The unit-step response of the system is computed as: \(y\left(s\right)=\frac{1}{25}\left[\frac{1}{s}-\frac{s+6}{{\left(s+3\right)}^2+4^2}\right]\).

By applying the inverse Laplace transform, the time-domain response is obtained as:

\[y\left(t\right)=\frac{1}{25}\left[1-e^{-3t}\left({cos \left(4t\right)\ }+\frac{3}{4}{sin \left(4t\right)\ }\right)\right]u(t) \nonumber \]

pkg load control
s=tf('s');
Gs=1/(s^2+5*s+25);
step(Gs), grid on

System with Dead-time 

The first-order-plus-dead-time (FOPDT) model of an industrial process is given as: \(G(s)=\frac{Ke^{-t_ds} }{\tau s+1}\), where \(\{K,\tau,t_d\}\) represent the process gain, time constant, and dead-time.

The step response of the FOPDT model is computed as: \(G(s)=\frac{Ke^{-t_ds} }{s(\tau s+1)}\), which translated into a time-domain response as: \(g(t)=(1-e^{-(t-t_d)/\tau})u(t-t_d)\).

An approximate process model, obtained by using Pade' approximation, is given as: \(G(s)=\frac{K(1-t_ds/2)}{(1+t_ds/2)(\tau s+1)}\). This model is termed as non-minimum phase due to the additional phase contributed by the right half-plane (RHP) zero.

The unit-step response of the approximate model is computed as: \(y(s)=\frac{K(1-t_ds/2)}{s(1+t_ds/2)(\tau s+1)}\).

Example \(\PageIndex{5}\)

The FOPDT model of a stirred-tank bio-reactor is given as: \(G(s)=\frac{20e^{-s} }{0.5s+1}\).

The step response of the system is computed as: \(y(s)=\frac{20e^{-s} }{s\left(0.5s+1\right)} \).

The time-domain response is obtained as: \(y(t)=20\left(1-e^{-2(t-1)} \right)\, u(t-1)\).

Using a first-order Pade’ approximation, an approximate process model is obtained as: \(G_{a} (s)=\frac{20\left(1-0.5s\right)}{\left(0.5s+1\right)^{2} }\).

The step response of the approximate model is computed as: \(y(s)=\frac{20\left(1-0.5s\right)}{s\left(0.5s+1\right)^{2} } \), \(y(t)=20\left(1-(1-4t)e^{-2t} \right)\, u(t)\).

The two responses are compared below (Figure 2.4.5).
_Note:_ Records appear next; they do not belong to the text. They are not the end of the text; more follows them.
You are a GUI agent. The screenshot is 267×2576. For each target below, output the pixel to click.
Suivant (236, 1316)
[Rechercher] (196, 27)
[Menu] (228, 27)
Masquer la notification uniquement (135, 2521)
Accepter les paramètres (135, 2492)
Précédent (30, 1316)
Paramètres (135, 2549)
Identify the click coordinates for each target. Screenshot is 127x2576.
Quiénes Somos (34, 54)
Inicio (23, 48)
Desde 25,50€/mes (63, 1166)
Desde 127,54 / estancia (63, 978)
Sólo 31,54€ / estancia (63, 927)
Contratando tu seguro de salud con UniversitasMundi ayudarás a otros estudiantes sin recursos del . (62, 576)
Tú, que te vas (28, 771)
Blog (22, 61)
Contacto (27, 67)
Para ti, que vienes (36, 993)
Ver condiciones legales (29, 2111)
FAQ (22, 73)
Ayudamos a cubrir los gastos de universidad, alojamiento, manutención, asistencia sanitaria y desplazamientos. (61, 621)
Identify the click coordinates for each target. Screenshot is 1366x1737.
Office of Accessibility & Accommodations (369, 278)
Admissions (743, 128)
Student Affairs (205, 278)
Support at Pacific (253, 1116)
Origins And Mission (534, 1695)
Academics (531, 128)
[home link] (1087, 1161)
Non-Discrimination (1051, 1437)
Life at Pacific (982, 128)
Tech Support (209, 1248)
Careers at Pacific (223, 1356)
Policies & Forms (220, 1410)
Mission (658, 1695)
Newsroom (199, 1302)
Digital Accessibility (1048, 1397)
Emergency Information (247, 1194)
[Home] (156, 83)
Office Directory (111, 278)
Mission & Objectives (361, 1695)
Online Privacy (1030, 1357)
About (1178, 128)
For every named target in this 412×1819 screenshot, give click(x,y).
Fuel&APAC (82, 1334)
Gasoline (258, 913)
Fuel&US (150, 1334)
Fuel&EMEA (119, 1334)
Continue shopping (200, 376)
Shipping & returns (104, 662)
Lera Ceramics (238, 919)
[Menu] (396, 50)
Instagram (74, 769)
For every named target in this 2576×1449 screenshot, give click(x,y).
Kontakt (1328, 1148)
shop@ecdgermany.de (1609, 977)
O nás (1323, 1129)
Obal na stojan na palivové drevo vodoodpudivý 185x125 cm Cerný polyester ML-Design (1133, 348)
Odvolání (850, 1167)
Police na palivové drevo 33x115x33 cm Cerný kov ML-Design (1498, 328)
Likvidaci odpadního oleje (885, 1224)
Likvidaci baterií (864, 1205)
The step response for the FOPDT model starts after the designated delay. The step response for the Pade’ approximation starts with an undershoot due to the presence of RHP zero.

pkg load control
s=tf('s');
Gs=20/(.5*s+1);
t=0:.01:5;
u=ones(size(t));
u(1:100)=0;
lsim(Gs,u,t), grid on
hold
Gsa=20*(1-.5*s)/(1+.5*s)^2;
%step(Gsa)
lsim(Gsa,ones(size(t)),t,'r')
legend('sys with deadtime','pade approximation')

We make the following observations based on the figure:

1. The step response of the process with dead-time starts after 1 s delay (as expected).
2. The step response of Pade’ approximation of delay has an undershoot. This behavior is characteristic of transfer function models with zeros located in the right-half plane.